After carrying out this coarse or fine adjustment of the resistors, the essentially meander-shaped structure shown in Fig. 1 results in section 112 of the elements arranged on the substrate 102.

The present invention is not limited to the embodiment described above.

Depending on the size of the substrate 102, the number of elements arranged on the substrate 102 is not limited to the three elements described in the above embodiment. According to the use of the flow sensor, more resistors may also be provided.

The second temperature sensor 108 is not necessarily arranged on the substrate 102. The heating element 104 and the first temperature sensor 106 could, for example, be arranged on a first substrate, while the second temperature sensor 108 is arranged on a second substrate. These two substrates could be spaced apart from one another on a suitable carrier.

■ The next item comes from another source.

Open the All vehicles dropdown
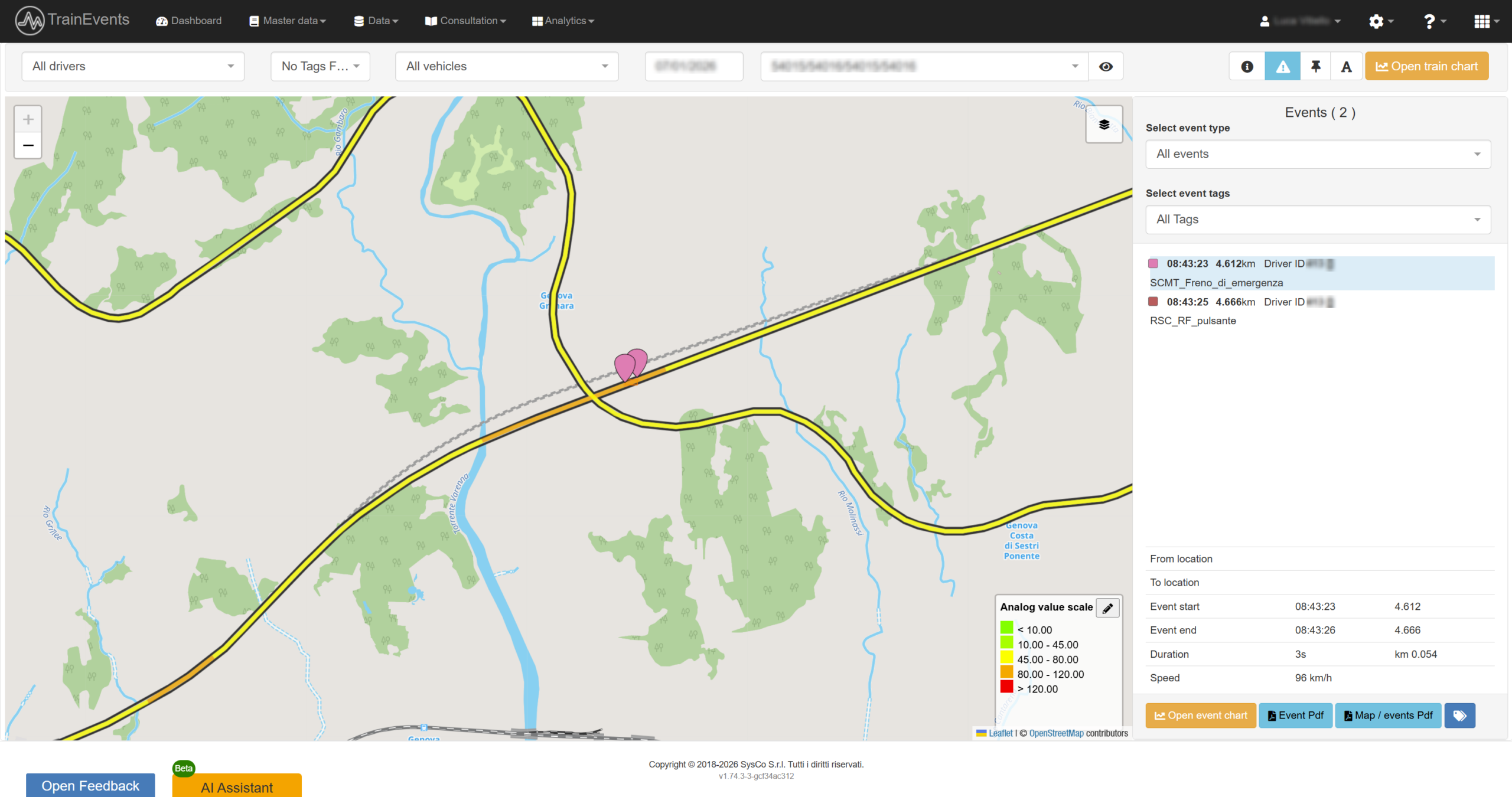The width and height of the screenshot is (1512, 797). 506,67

In addition to the meandering structure of the elements used, any other structures that allow the heating element 104 and the first temperature sensor 106 to mesh can be implemented.

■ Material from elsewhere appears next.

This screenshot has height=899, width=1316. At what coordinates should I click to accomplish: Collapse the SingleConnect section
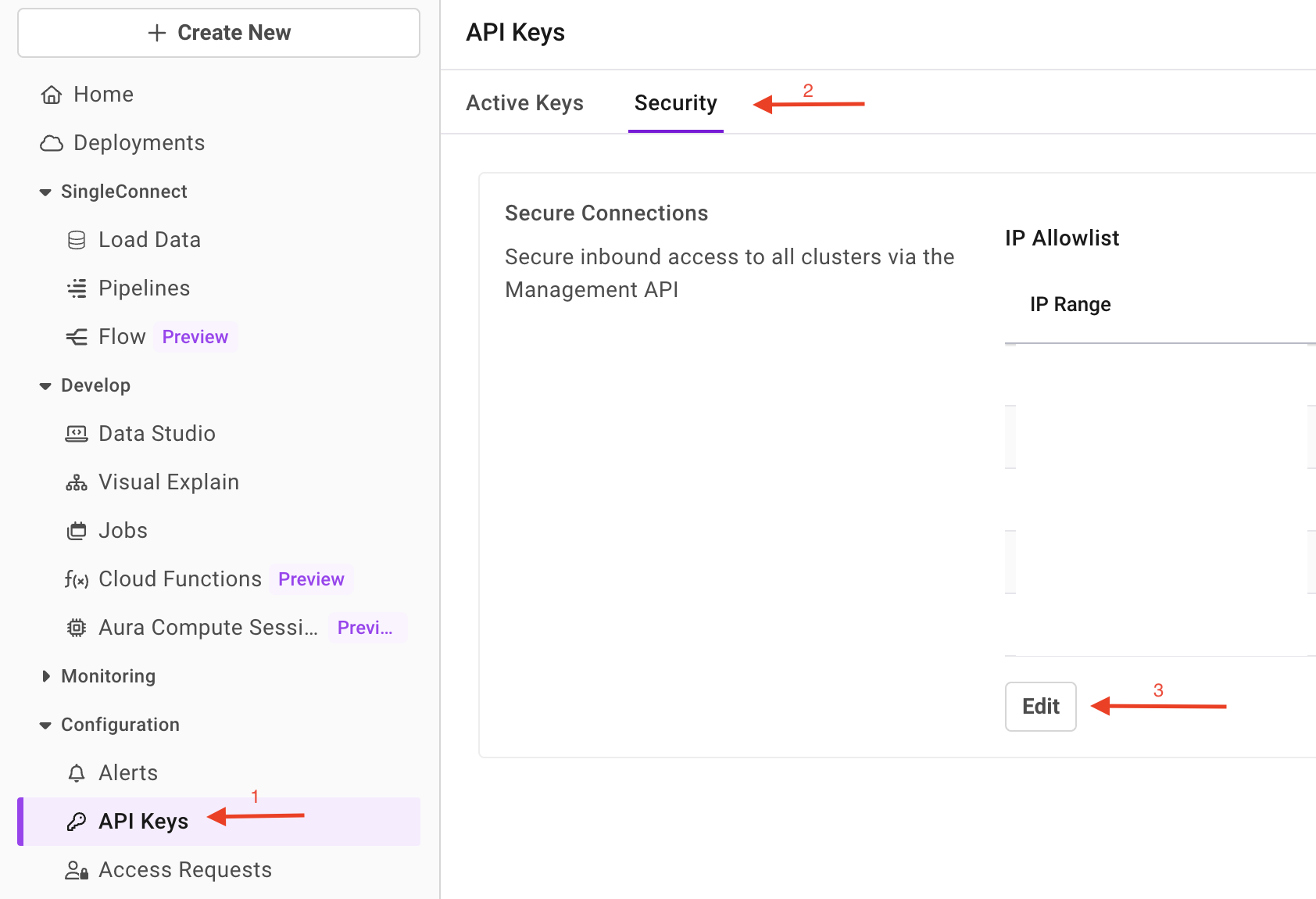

The resistance tracks are hermetically sealed with a thin layer of glass to prevent short circuits caused by moisture and to provide protection against mechanical stress, e.g. scratches.

Claims (9)

Protection claims 1. Flow sensor with - a heating element (104); - a first temperature sensor (106) for detecting the temperature of the heating element (104); and a second temperature sensor (108) arranged at a distance from the first temperature sensor (106); characterized, that the heating element (104) and the first temperature sensor (106) are arranged on the same main surface of a substrate (102), and that the heating element (104) and the first temperature sensor (106) are arranged in an interlocking manner. 2. Flow sensor according to claim 1, characterized in that that the heating element (104) and the first temperature sensor (106) have a substantially meander-shaped structure (112). 3. Flow sensor according to claim 1 or 2, characterized in , that the heating element (104), the first temperature sensor (106) and the second temperature sensor (108) are designed as resistance tracks. 4. Flow sensor according to claim 3, characterized in that that the resistance tracks are manufactured using thin-film technology. 5. Flow sensor according to claim 3, characterized in that the resistance tracks consist of platinum precipitated from a platinum resinate with a thickness of 1 μm. 6. Flow sensor according to one of claims 1 to 5, characterized in that the substrate (102) consists of aluminum oxide with a thickness between 0.1 mm and 1 mm and a purity of greater than 96%. 7. Flow sensor according to one of claims 1 to 6, characterized in that the second temperature sensor (108) is arranged on the same main surface of the substrate (102) as the first temperature sensor (106), wherein the second temperature sensor (108) is separated from the first temperature sensor (106) and the heating element (104) by a slot (110). 8. Flow sensor according to claim 7, characterized in that the second temperature sensor (108) has a substantially meander-shaped structure (112). 9. Flow sensor according to one of claims 1 to 8, characterized by, that the heating element (104) and/or the temperature sensor have a structure such that their resistance values can be trimmed to target values in a very precise manner.